(Stored records)
________________________

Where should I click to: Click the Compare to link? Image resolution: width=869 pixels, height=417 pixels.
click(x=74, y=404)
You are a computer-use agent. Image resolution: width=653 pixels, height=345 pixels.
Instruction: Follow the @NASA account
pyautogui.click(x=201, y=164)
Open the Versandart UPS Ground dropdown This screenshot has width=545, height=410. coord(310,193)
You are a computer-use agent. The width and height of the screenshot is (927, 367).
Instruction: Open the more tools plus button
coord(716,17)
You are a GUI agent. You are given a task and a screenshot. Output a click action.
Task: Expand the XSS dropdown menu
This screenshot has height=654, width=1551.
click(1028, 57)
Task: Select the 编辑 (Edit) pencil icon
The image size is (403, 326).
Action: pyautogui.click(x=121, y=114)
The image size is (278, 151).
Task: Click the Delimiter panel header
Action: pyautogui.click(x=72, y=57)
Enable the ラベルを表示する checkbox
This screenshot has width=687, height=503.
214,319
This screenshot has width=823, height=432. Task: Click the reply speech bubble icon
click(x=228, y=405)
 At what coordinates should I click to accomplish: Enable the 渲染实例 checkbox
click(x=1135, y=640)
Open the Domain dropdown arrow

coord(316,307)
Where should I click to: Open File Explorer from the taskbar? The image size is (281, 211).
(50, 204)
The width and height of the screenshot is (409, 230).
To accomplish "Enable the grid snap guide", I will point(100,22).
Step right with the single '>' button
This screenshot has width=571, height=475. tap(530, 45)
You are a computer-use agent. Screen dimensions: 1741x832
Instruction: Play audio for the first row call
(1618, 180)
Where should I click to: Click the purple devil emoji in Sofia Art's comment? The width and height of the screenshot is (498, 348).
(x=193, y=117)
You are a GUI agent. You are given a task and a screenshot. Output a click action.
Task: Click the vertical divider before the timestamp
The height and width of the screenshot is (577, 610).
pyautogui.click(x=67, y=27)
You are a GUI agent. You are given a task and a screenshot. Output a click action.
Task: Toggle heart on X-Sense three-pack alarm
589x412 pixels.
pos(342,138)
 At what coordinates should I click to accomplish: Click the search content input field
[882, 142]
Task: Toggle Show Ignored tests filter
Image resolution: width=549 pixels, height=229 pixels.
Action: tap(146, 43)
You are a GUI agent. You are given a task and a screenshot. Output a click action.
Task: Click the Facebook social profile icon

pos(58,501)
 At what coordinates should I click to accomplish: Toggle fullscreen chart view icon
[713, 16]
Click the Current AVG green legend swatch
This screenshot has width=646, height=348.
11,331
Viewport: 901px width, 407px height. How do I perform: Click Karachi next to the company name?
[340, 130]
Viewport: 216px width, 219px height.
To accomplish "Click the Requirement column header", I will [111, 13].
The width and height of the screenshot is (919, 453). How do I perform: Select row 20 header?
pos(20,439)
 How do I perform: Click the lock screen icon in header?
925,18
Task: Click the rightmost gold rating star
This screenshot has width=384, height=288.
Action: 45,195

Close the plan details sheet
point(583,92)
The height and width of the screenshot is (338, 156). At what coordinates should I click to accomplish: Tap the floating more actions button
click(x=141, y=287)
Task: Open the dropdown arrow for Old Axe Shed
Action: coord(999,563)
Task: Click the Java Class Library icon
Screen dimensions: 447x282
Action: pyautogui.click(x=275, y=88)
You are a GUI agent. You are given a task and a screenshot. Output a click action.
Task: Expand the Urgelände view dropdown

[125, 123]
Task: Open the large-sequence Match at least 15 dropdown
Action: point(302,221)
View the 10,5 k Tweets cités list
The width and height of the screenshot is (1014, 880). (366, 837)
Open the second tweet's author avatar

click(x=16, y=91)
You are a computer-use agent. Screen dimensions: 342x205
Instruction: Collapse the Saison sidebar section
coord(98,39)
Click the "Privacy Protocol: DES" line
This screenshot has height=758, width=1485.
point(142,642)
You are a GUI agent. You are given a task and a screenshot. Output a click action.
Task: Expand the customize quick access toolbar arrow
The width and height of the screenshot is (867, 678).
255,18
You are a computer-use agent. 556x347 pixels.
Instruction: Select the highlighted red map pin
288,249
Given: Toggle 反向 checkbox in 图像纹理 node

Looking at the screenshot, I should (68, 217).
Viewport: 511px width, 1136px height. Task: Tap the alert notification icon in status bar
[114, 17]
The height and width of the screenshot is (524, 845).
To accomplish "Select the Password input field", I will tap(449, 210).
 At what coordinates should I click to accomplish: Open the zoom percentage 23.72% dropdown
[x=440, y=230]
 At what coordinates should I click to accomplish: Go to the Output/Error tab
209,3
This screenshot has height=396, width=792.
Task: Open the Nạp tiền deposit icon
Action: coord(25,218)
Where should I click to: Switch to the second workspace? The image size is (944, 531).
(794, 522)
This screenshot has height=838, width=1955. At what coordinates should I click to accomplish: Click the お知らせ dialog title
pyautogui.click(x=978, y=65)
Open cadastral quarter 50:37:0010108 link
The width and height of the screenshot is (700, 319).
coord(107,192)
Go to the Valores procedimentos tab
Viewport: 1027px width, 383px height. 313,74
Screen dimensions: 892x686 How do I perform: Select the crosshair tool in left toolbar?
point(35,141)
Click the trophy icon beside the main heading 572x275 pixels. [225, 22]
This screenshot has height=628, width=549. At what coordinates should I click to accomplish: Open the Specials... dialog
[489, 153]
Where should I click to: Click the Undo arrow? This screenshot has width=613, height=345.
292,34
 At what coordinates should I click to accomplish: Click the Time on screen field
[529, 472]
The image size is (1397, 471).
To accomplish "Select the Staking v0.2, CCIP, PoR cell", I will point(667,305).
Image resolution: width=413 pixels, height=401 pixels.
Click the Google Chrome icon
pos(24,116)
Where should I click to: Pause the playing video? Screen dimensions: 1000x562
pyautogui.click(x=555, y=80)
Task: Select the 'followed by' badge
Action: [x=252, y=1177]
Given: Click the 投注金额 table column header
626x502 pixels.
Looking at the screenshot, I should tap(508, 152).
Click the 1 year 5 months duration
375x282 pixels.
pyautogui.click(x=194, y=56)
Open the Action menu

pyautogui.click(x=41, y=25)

________________________

-- What the task requires --
Pull out all lines of the data with the string "will".

-- Answer for the task --
To accomplish "Enable the grid snap guide", I will point(100,22).
To accomplish "Click the Requirement column header", I will [111, 13].
To accomplish "Select the Password input field", I will tap(449, 210).
To accomplish "Select the Staking v0.2, CCIP, PoR cell", I will point(667,305).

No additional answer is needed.